Exercise description
Only a number is expected: how many lines in these records mention the word "Image"?

Data to use

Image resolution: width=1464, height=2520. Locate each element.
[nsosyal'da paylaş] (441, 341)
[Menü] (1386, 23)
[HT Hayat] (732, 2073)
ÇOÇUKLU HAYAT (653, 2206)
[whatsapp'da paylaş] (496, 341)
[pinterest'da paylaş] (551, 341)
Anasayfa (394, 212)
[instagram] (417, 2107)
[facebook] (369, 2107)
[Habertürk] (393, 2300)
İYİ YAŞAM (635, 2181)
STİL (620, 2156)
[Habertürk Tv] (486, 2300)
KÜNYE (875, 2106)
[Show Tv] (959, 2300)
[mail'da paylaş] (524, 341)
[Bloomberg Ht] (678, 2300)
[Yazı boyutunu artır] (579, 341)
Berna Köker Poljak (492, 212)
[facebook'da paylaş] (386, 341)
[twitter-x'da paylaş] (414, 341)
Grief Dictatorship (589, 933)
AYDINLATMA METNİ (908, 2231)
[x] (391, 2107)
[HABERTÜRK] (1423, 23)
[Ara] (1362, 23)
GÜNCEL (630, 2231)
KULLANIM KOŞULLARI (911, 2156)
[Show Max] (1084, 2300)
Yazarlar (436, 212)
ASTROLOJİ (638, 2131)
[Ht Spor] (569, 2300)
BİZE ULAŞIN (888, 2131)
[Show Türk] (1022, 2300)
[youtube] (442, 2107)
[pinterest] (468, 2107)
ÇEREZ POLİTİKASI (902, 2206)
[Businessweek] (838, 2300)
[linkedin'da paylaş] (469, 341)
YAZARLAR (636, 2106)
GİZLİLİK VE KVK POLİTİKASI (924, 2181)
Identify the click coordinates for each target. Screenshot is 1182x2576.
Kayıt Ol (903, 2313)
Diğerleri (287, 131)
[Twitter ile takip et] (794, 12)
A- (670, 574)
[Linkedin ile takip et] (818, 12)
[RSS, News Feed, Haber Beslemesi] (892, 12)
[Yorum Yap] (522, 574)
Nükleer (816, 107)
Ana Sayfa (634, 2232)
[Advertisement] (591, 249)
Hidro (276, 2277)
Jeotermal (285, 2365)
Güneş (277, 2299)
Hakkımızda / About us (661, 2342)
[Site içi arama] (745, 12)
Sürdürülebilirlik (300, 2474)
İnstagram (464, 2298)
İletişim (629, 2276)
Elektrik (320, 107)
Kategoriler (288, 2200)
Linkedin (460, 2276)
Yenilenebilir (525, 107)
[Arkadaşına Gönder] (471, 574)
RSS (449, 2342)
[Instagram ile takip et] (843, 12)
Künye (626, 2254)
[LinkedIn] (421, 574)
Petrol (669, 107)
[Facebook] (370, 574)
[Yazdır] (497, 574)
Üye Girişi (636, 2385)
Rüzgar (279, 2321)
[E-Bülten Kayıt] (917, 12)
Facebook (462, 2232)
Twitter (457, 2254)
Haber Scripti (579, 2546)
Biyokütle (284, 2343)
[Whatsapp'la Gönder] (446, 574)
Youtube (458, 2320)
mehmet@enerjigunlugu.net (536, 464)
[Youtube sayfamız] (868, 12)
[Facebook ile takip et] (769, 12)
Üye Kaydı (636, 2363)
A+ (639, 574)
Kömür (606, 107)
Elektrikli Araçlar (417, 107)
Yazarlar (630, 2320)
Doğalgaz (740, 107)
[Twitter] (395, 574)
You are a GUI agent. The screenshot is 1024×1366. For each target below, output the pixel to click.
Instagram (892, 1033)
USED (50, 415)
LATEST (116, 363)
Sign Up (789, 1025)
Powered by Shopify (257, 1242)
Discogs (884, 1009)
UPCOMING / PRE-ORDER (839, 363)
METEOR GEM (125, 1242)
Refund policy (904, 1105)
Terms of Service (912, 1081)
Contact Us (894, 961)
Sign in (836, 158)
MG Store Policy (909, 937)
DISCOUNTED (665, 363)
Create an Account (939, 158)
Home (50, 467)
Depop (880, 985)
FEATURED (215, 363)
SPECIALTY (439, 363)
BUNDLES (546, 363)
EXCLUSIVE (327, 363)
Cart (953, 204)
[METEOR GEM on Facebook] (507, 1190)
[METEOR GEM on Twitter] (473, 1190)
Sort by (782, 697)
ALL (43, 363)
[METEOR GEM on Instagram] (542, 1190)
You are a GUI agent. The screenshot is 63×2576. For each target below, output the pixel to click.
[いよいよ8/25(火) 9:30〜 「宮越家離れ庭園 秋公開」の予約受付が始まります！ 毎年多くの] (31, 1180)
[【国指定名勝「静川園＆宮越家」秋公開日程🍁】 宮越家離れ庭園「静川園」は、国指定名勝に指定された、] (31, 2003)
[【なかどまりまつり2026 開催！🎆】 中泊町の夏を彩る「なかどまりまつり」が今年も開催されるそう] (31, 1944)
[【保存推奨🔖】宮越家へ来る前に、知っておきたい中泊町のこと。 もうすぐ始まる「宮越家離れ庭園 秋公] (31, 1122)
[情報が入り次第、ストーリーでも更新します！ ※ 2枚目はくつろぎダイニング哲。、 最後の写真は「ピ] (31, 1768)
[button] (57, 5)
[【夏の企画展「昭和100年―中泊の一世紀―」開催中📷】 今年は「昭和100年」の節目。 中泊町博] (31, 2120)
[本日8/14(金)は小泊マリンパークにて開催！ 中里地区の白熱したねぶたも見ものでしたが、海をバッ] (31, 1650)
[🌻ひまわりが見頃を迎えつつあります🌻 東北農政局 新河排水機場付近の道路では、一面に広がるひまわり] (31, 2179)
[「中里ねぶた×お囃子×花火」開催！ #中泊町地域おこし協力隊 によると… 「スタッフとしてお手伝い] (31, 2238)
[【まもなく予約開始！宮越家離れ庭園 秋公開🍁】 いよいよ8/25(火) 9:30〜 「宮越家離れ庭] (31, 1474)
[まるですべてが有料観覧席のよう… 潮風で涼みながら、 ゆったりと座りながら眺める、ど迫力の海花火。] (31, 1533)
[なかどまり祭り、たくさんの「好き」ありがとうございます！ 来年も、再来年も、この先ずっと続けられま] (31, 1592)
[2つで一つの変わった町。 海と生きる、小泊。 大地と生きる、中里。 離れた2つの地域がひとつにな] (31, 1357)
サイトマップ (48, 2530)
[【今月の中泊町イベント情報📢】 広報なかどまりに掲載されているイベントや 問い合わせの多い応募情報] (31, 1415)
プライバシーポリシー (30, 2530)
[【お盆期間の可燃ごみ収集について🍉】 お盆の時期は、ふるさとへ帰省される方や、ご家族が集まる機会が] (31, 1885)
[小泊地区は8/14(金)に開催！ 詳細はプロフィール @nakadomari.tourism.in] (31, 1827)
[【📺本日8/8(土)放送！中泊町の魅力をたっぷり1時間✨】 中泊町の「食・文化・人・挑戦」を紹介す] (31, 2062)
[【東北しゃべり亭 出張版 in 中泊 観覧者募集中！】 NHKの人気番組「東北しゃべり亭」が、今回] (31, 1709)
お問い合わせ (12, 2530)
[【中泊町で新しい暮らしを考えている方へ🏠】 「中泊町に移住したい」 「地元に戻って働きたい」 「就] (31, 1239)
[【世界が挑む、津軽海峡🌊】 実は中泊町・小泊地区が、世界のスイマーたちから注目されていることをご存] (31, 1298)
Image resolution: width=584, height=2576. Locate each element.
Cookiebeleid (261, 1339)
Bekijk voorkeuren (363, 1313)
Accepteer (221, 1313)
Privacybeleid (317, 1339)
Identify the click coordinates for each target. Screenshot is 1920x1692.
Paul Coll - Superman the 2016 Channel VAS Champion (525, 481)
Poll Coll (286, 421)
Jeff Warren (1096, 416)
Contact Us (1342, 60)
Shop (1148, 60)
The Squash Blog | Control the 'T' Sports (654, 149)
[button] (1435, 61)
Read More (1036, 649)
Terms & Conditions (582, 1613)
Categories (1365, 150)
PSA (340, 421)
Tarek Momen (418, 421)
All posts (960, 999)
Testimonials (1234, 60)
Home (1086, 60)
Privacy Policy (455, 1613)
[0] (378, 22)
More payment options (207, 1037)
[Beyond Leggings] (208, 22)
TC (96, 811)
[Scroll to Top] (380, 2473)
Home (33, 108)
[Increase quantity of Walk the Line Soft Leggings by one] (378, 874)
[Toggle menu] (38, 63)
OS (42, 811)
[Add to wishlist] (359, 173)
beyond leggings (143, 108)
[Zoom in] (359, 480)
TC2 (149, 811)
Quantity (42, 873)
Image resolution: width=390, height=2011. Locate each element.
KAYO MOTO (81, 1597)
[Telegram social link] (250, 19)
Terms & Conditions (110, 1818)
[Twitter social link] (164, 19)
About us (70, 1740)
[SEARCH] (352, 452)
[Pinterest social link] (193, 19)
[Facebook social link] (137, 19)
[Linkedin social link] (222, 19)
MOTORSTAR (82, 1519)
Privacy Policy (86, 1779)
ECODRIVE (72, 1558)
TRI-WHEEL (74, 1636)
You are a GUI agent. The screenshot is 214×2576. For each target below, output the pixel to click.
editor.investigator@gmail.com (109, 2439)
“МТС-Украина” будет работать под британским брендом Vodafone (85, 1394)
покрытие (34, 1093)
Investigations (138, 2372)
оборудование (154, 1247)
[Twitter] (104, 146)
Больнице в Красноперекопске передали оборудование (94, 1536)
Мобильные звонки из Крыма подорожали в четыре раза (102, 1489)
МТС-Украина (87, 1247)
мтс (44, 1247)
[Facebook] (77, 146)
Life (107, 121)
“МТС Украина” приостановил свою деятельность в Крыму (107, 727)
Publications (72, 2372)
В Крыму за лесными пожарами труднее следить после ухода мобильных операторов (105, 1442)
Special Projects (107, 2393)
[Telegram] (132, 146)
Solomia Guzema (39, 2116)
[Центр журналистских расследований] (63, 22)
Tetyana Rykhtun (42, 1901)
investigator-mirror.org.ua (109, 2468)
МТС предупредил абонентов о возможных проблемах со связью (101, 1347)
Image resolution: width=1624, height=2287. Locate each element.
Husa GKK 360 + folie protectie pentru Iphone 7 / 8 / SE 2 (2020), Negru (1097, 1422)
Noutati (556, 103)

Written answer
4